And so begins the War on Charter Schools: the Department of Education has announced they will be slashing $210 million in charter school funds, using some of the money to expand the city's pre-Kindergarten programs.

Schools Chancellor Carmen Fariña made the announcement yesterday, noting that the diversion of funds "will help us create high-quality, full-day pre-Kindergarten seats citywide that will deliver strong instruction"; the DOE also hopes to reduce class sizes citywide.

The move is a big one one for the de Blasio administration, as the mayor has been openly critical of charter schools, which notably expanded under Mayor Bloomberg. While campaigning this summer he announced plans to place a moratorium on the schools. The slashed funds will only affect schools that need the funding in the 2015-2019 fiscal year, and will not impact current charter school projects. "These are important steps that will dramatically improve educational outcomes for our students," Fariña said yesterday.

Naturally, the DOE's budget proposal has drawn criticism within the charter school community. "Educational homelessness for public charter school students is now the official policy of the De Blasio administration," Bill Phillips, president of the Northeast Charter Schools Network, said in a statement.
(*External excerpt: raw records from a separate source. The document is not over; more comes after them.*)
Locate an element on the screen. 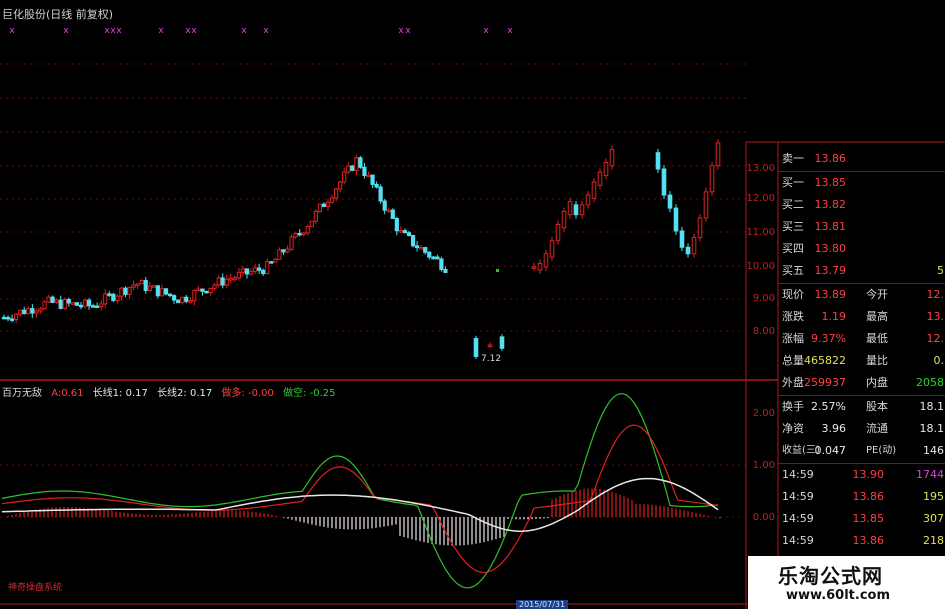 This screenshot has height=609, width=945. fund-label: 股本 is located at coordinates (877, 406).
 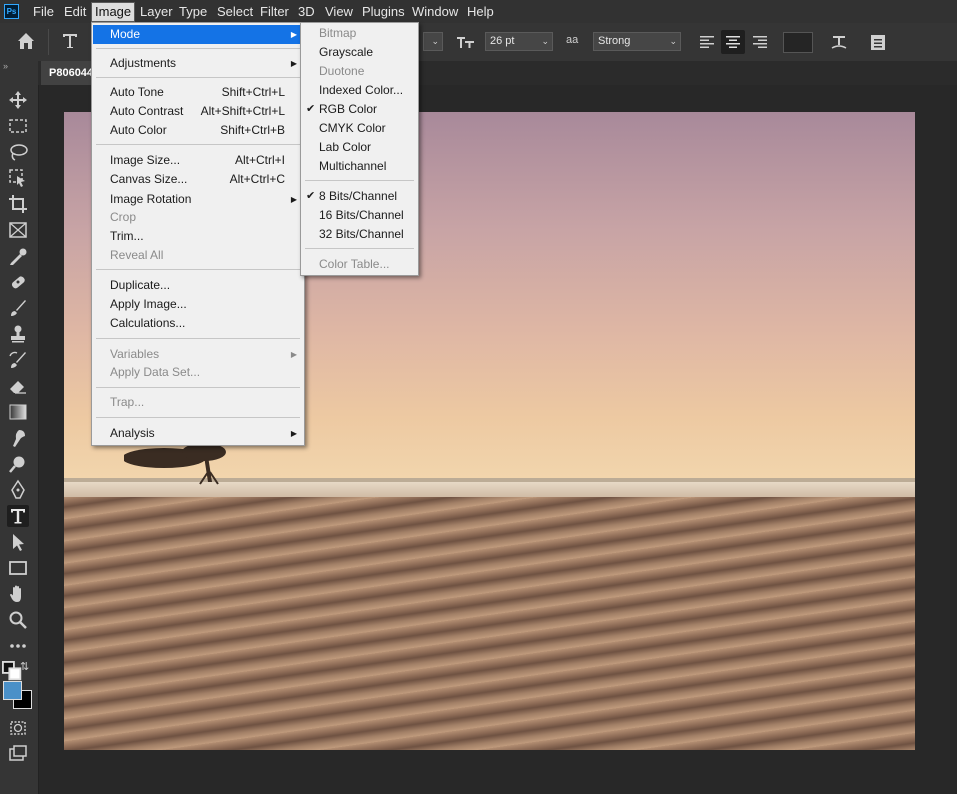 I want to click on menu-image: Image, so click(x=114, y=12).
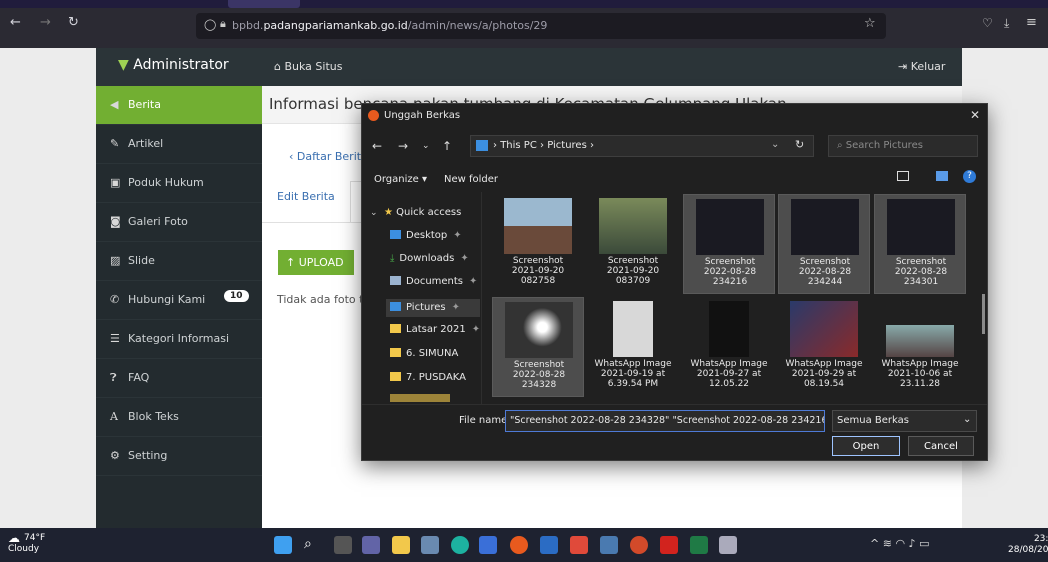  I want to click on tab-edit-berita: Edit Berita, so click(306, 196).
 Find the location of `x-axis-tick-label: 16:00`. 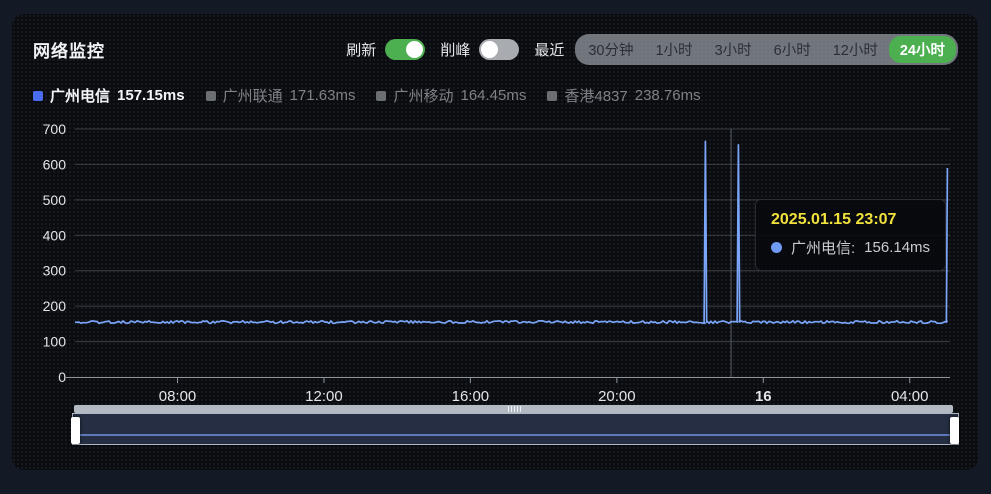

x-axis-tick-label: 16:00 is located at coordinates (471, 396).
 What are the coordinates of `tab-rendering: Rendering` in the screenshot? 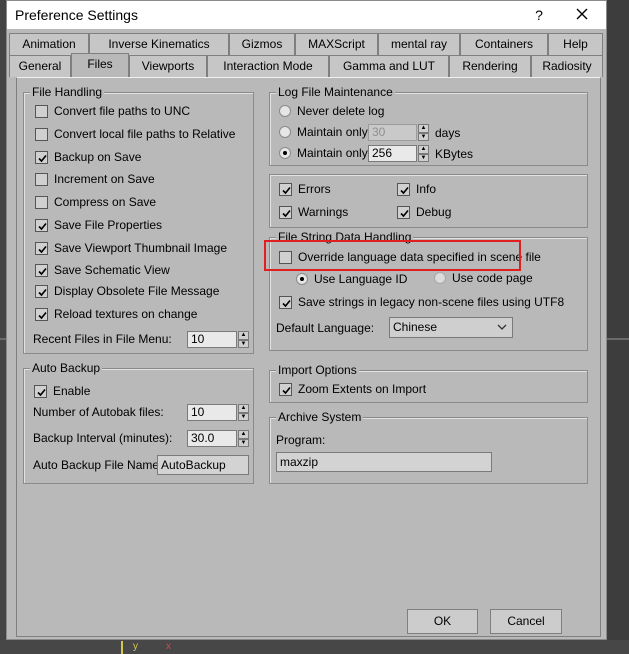 It's located at (490, 66).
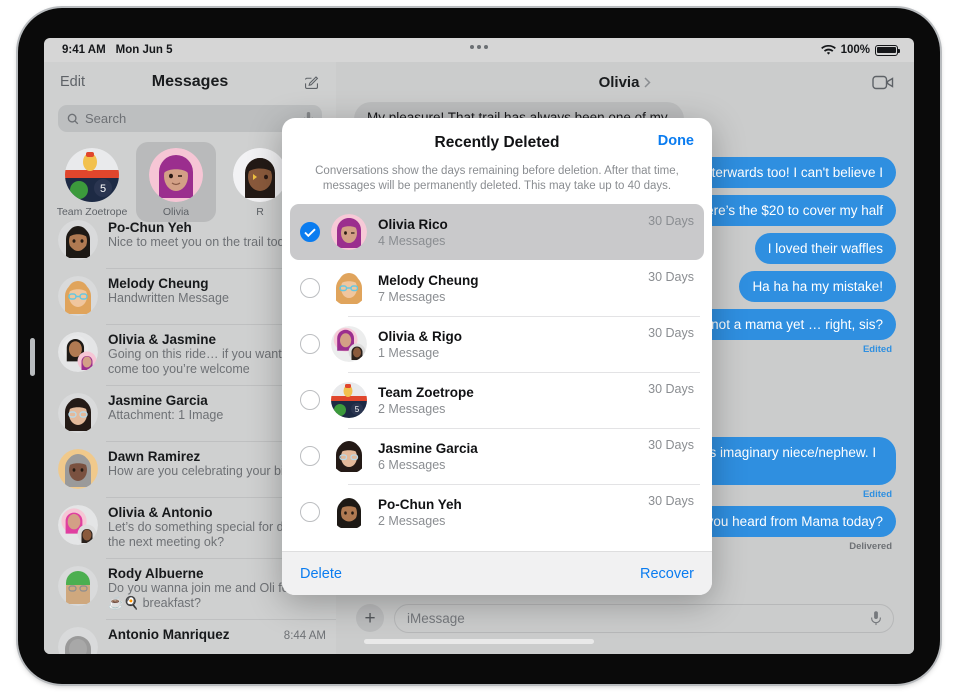 The height and width of the screenshot is (692, 958). I want to click on wifi-icon, so click(828, 50).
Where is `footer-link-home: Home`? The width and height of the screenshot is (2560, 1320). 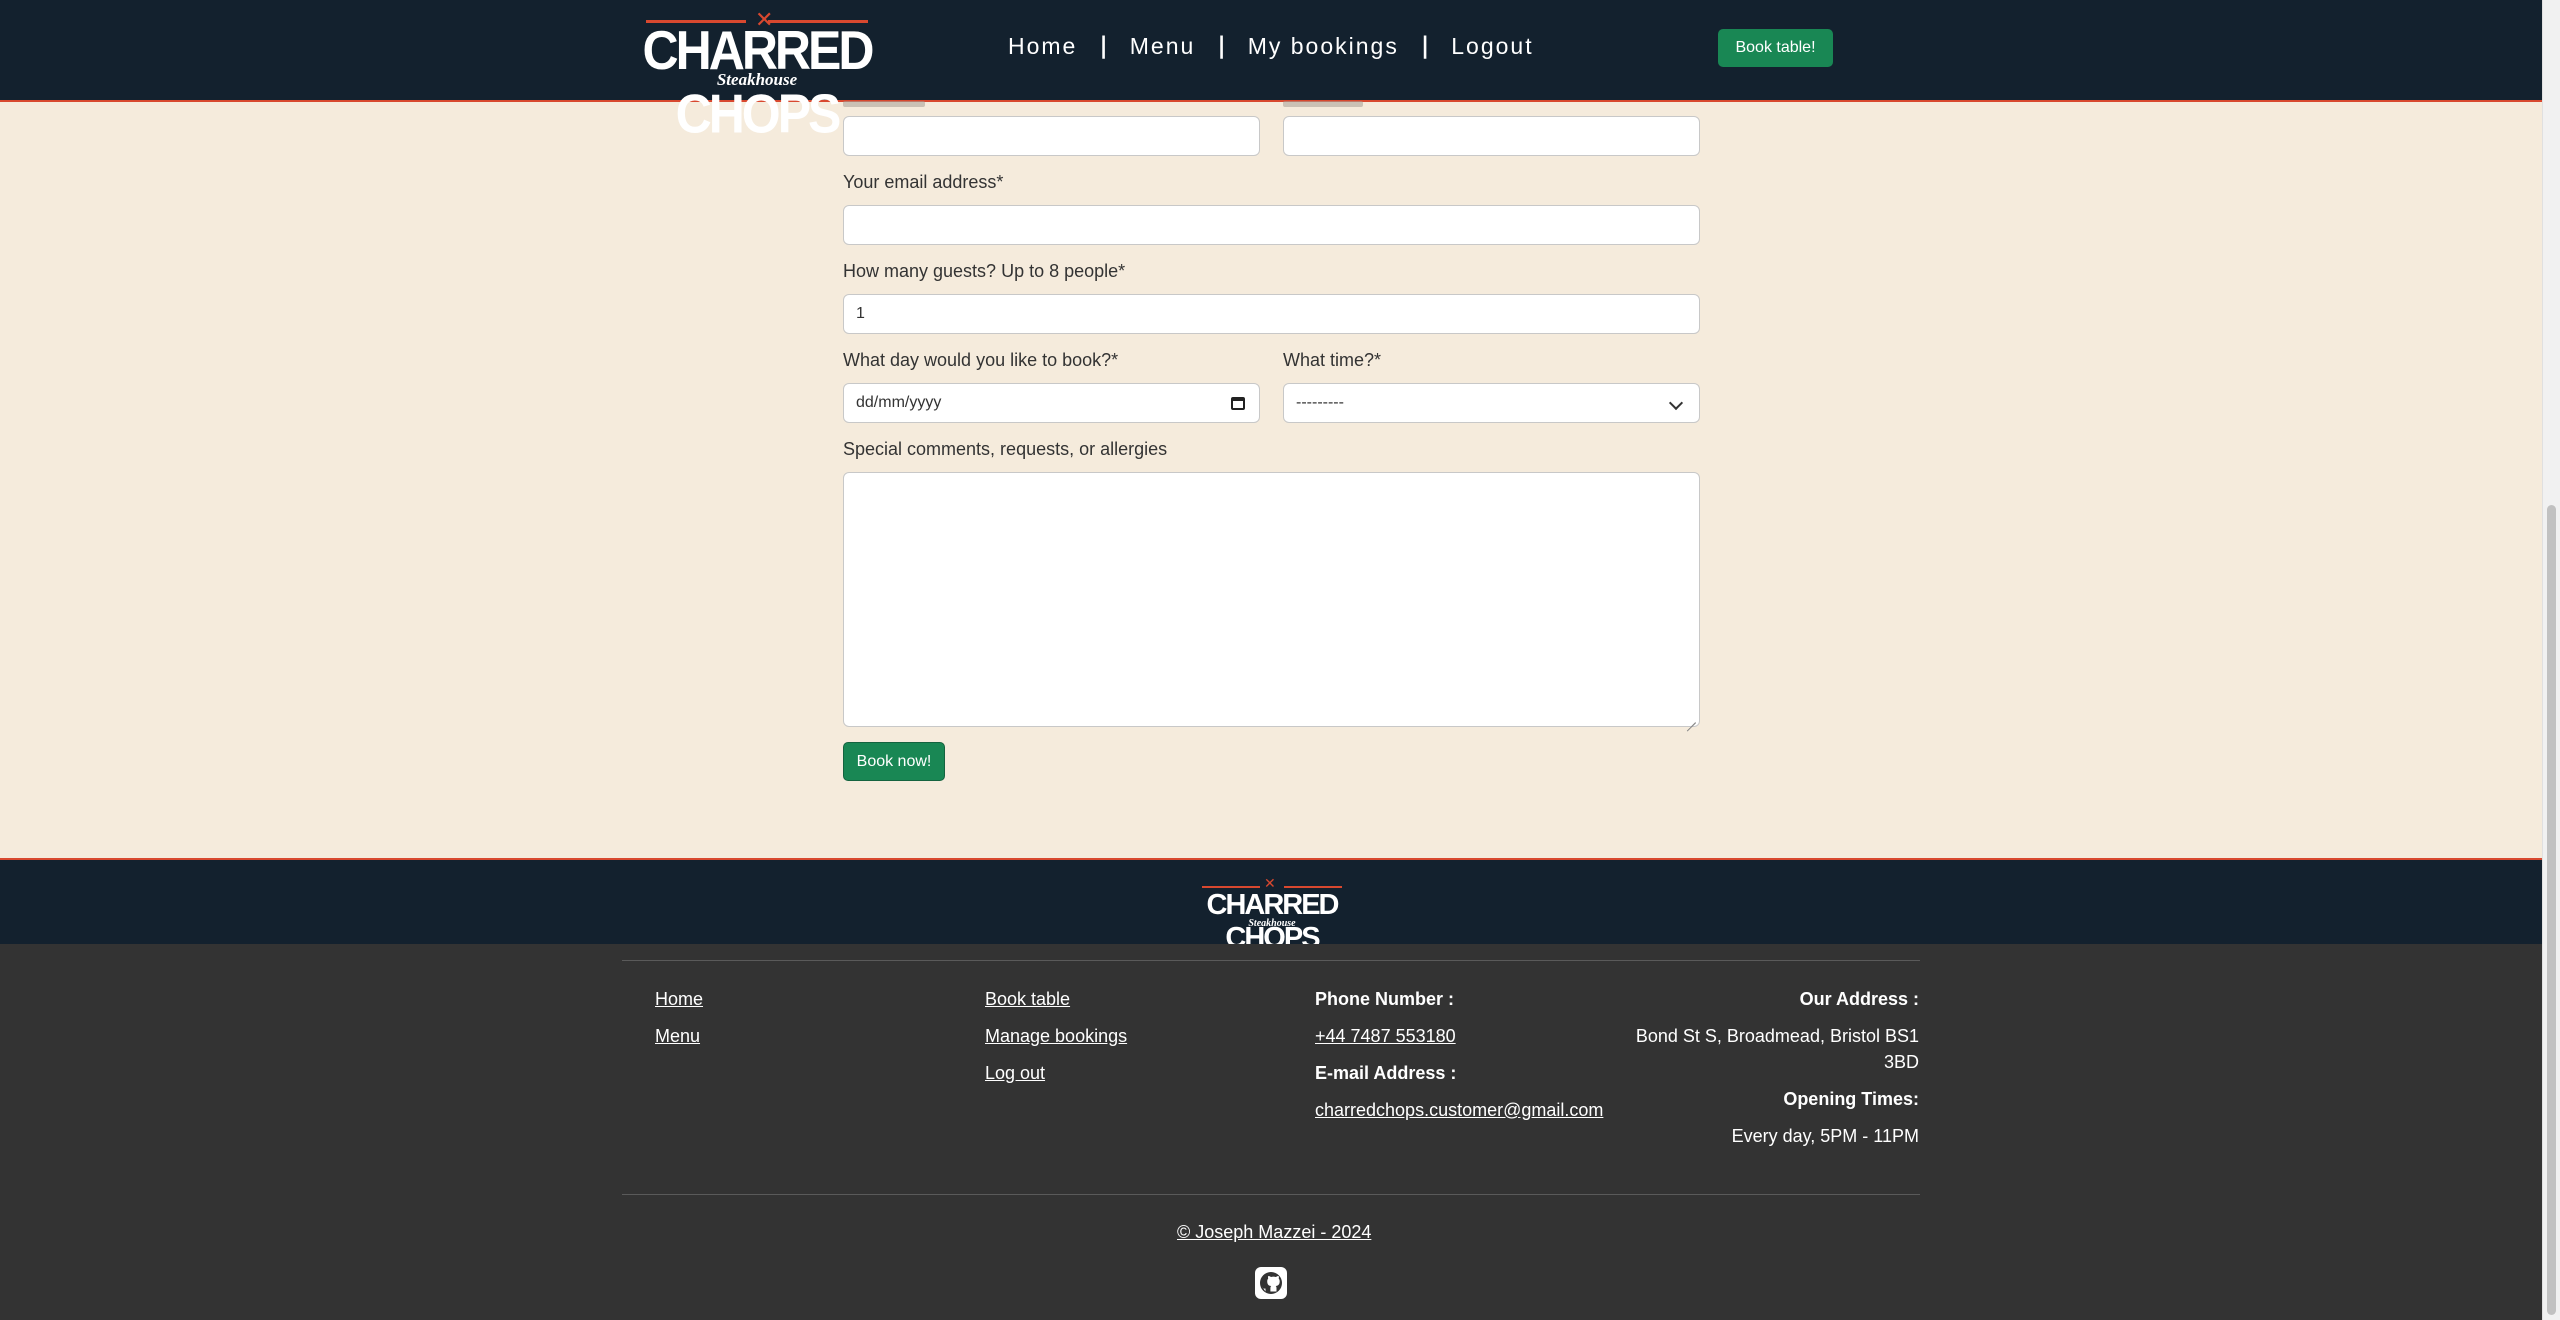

And Jeremiah Kittredge, executive director of Families for Excellent Schools, told reporters in a statement that the new funds mean that "thousands of minority and low income students and families have their educational future unfairly put in jeopardy."

During his mayoral campaign, De Blasio promised to push universal pre-Kindergarten; the new budget plan would help create about 7,000 seats for full day pre-K programs, along with 33,000 additional seats schools-wide.